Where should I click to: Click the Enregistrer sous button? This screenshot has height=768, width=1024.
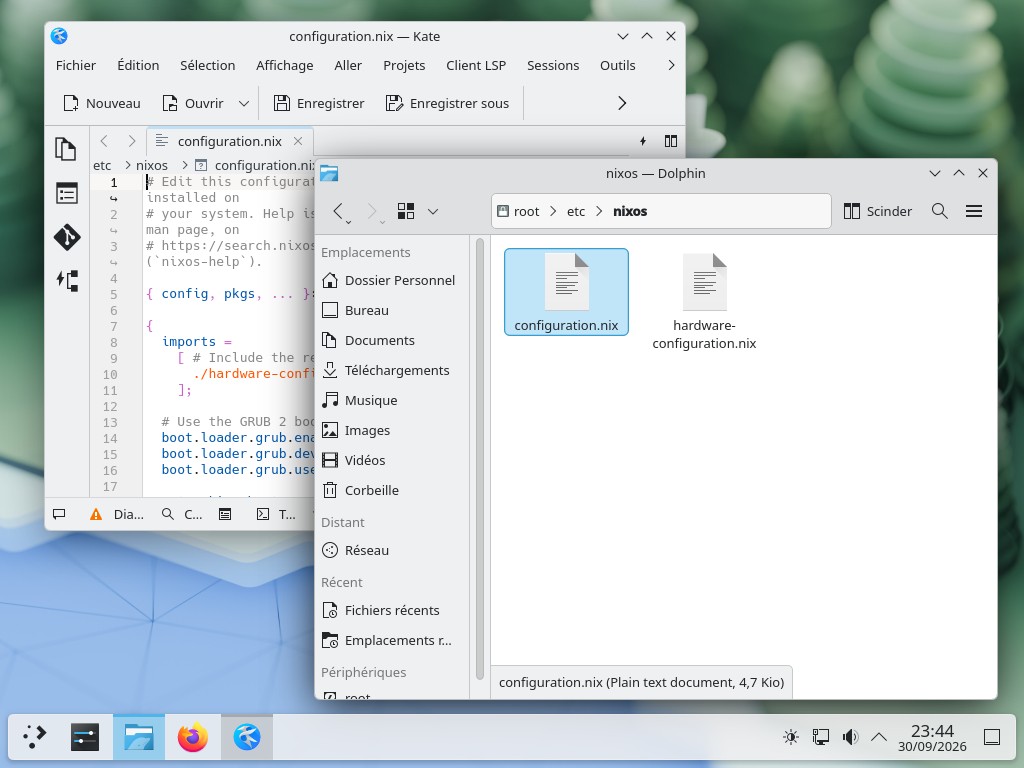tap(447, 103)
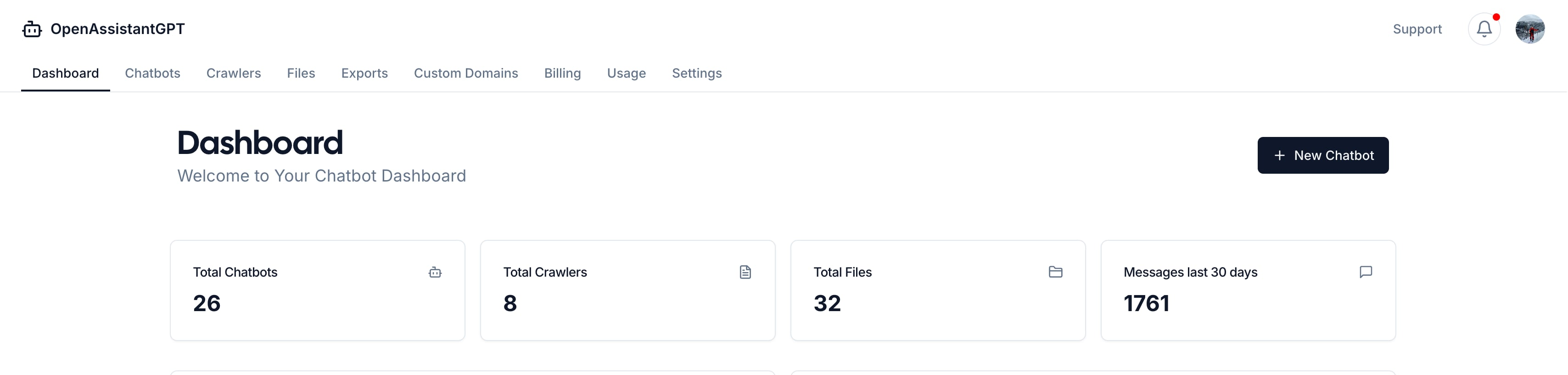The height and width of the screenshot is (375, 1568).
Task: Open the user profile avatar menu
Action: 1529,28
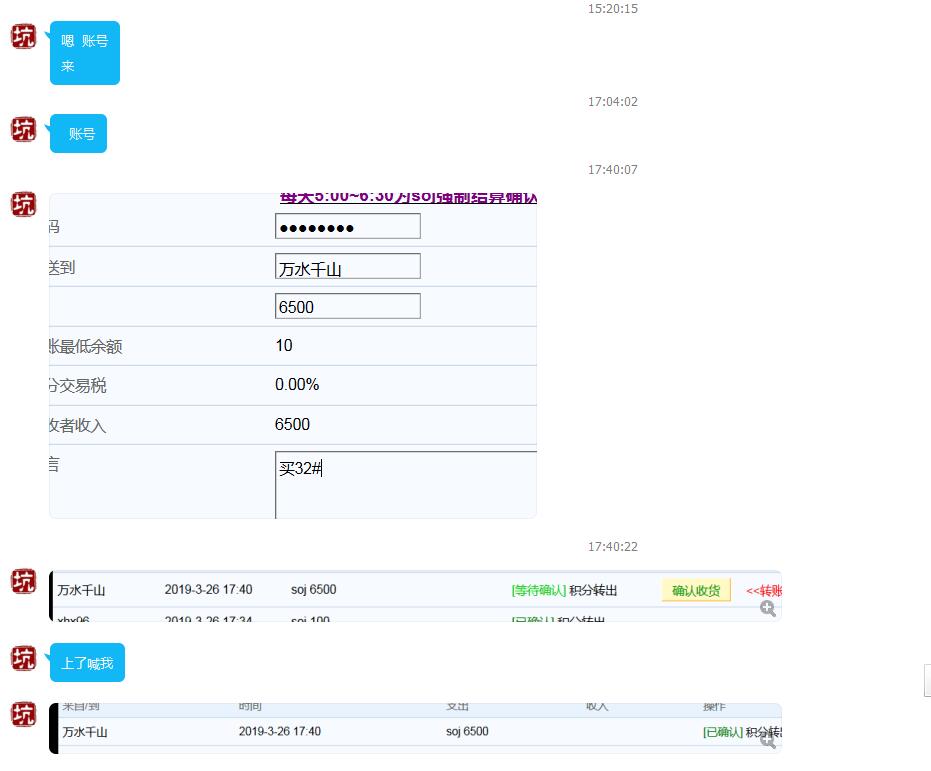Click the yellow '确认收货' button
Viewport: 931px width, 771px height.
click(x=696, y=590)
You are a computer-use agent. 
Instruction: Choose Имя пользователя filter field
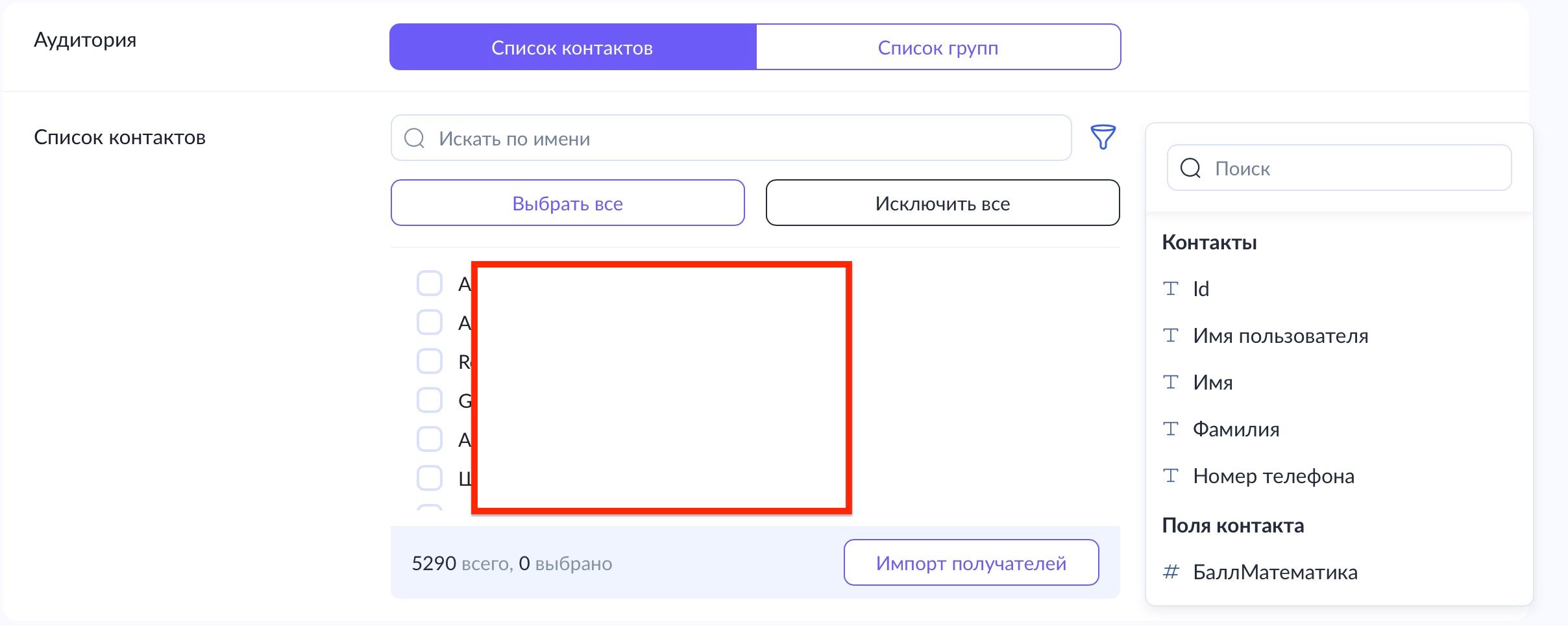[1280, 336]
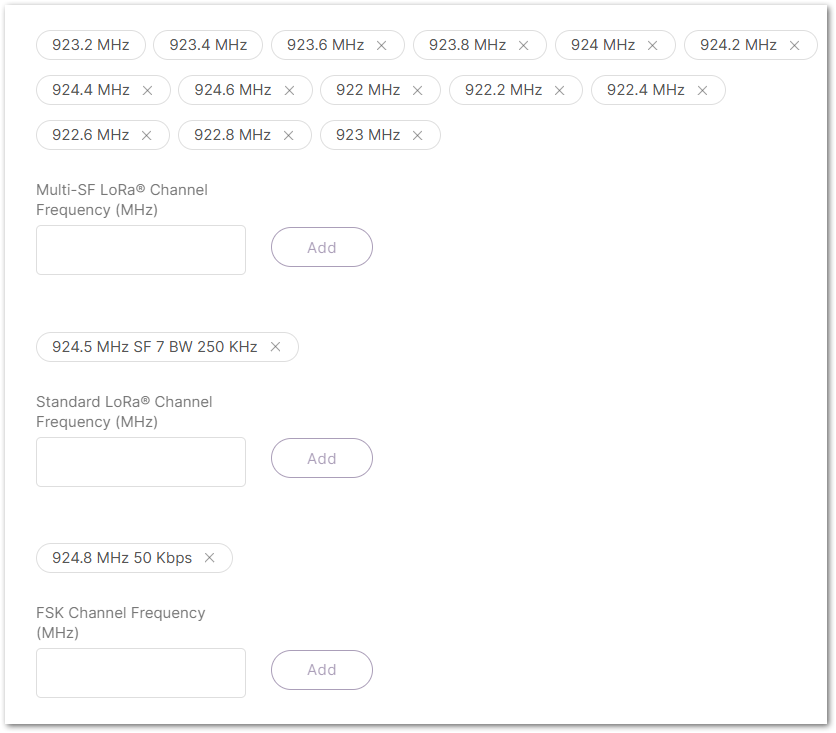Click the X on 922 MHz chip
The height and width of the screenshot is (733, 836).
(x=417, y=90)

Work instructions:
Write out the entries above verbatim; the pictures do not belong in your copy.

Response to this exercise:
Where should I click to: Click the Enregistrer sous button? This screenshot has height=768, width=1024.
tap(447, 103)
The height and width of the screenshot is (375, 1568).
Task: Open the user profile avatar menu
Action: 1529,28
Click the yellow '确认收货' button
Viewport: 931px width, 771px height.
click(x=696, y=590)
You are a computer-use agent. 
Instruction: Choose Имя пользователя filter field
[1280, 336]
Click the X on 922 MHz chip
The height and width of the screenshot is (733, 836).
(x=417, y=90)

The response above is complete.